Substrate Gating of Contact Resistance in Graphene Transistors
Dionisis Berdebes, Tony Low, Yang Sui, Joerg Appenzeller, and Mark, Lundstrom

TL;DR
This paper investigates how substrate gating influences contact resistance in graphene transistors, revealing that interface engineering can significantly improve device performance by modulating electrostatics at the contact interface.
Contribution
It introduces a model explaining contact resistance modulation via substrate gating and highlights the importance of interface engineering for graphene transistor optimization.
Findings
Effective interfacial dielectric layer impacts contact resistance.
Quantum transport calculations match experimental data.
Substrate gating can modulate electron-hole conductance asymmetry.
Abstract
Metal contacts have been identified to be a key technological bottleneck for the realization of viable graphene electronics.
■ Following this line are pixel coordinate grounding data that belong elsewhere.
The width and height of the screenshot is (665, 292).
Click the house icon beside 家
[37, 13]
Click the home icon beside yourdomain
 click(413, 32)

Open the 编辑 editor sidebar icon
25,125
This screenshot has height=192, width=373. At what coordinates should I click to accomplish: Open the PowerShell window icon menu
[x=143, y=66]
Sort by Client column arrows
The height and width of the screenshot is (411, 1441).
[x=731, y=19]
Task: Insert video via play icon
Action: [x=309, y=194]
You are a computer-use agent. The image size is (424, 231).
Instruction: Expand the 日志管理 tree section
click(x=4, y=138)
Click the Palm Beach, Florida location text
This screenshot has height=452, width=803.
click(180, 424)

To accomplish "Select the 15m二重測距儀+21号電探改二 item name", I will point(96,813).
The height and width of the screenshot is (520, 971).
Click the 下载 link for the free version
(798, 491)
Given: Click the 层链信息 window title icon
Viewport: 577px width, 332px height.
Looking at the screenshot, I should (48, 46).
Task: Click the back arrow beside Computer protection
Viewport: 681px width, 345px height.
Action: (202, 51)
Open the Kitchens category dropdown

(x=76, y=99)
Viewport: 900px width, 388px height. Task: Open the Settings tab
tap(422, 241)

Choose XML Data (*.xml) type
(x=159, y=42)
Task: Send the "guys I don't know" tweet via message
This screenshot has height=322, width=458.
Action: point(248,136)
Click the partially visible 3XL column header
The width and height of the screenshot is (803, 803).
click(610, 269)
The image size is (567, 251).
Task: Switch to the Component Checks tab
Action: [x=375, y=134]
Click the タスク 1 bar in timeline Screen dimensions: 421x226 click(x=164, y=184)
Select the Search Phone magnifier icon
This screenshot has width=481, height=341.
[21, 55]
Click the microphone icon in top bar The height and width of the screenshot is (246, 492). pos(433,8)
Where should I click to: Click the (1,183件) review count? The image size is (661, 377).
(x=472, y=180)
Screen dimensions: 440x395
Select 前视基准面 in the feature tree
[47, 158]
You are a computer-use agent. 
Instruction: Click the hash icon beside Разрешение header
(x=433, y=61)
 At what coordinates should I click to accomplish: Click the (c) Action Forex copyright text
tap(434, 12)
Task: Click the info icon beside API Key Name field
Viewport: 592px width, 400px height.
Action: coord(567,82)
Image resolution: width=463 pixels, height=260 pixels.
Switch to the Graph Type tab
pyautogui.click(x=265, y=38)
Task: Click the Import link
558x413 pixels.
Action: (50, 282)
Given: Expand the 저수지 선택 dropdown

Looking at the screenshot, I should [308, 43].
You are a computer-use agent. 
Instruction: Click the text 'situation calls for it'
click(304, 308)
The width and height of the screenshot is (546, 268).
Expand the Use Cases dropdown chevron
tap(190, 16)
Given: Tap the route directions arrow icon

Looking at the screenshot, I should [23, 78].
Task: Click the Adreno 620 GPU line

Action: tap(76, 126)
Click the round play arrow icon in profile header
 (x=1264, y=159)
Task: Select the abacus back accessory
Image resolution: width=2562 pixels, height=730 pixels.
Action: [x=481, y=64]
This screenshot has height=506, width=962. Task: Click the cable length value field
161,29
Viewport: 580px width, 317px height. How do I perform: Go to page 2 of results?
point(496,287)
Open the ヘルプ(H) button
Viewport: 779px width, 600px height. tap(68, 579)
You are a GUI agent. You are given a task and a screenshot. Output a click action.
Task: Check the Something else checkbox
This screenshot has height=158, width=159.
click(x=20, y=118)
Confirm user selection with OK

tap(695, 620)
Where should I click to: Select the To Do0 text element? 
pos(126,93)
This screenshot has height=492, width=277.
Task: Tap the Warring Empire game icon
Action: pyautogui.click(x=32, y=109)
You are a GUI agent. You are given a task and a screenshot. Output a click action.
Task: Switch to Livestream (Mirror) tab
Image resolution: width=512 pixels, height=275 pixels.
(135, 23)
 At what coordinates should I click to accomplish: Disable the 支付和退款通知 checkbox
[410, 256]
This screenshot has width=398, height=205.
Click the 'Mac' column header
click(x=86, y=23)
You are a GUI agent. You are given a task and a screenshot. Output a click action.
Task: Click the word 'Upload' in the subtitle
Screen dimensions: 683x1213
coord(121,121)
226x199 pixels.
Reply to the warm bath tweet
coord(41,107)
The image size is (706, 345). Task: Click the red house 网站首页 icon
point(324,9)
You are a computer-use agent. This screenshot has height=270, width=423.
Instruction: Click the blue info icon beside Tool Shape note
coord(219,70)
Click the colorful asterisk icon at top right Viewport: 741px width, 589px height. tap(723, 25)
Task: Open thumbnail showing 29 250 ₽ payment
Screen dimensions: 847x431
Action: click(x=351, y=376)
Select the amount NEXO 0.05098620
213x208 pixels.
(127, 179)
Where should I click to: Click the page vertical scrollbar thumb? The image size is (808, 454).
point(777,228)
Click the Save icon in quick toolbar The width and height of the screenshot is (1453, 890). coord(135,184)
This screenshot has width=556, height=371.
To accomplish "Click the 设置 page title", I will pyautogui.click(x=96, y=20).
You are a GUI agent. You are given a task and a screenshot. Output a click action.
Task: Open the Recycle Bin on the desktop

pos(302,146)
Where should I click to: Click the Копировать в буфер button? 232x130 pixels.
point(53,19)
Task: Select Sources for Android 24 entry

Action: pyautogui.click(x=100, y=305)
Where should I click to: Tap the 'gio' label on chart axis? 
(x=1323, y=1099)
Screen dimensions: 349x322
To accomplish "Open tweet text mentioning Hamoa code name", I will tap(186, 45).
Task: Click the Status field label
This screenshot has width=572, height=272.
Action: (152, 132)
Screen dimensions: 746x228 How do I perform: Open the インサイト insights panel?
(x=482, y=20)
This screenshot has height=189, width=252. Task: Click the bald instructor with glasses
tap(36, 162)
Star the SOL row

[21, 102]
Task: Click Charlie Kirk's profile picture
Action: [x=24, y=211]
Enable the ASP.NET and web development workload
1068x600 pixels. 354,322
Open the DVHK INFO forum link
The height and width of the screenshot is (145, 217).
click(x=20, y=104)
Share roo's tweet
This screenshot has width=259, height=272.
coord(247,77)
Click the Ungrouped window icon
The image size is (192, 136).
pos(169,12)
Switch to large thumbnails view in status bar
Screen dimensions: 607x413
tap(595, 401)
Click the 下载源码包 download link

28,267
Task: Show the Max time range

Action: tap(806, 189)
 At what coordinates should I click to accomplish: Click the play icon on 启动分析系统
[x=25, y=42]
Recently, it was observed that for structures that possess both a top and a bottom gate, the electron-hole conductance asymmetry can be modulated by the bottom gate. In this letter, we explain this observation by postulating the presence of an effective thin interfacial dielectric layer between the metal contact and the underlying graphene. Electrical results from quantum transport calculations accounting for this modified electrostatics corroborate well with the experimentally measured contact resistances. Our study indicates that the engineering of metal- graphene interface is a crucial step towards reducing the contact resistance for high performance graphene transistors.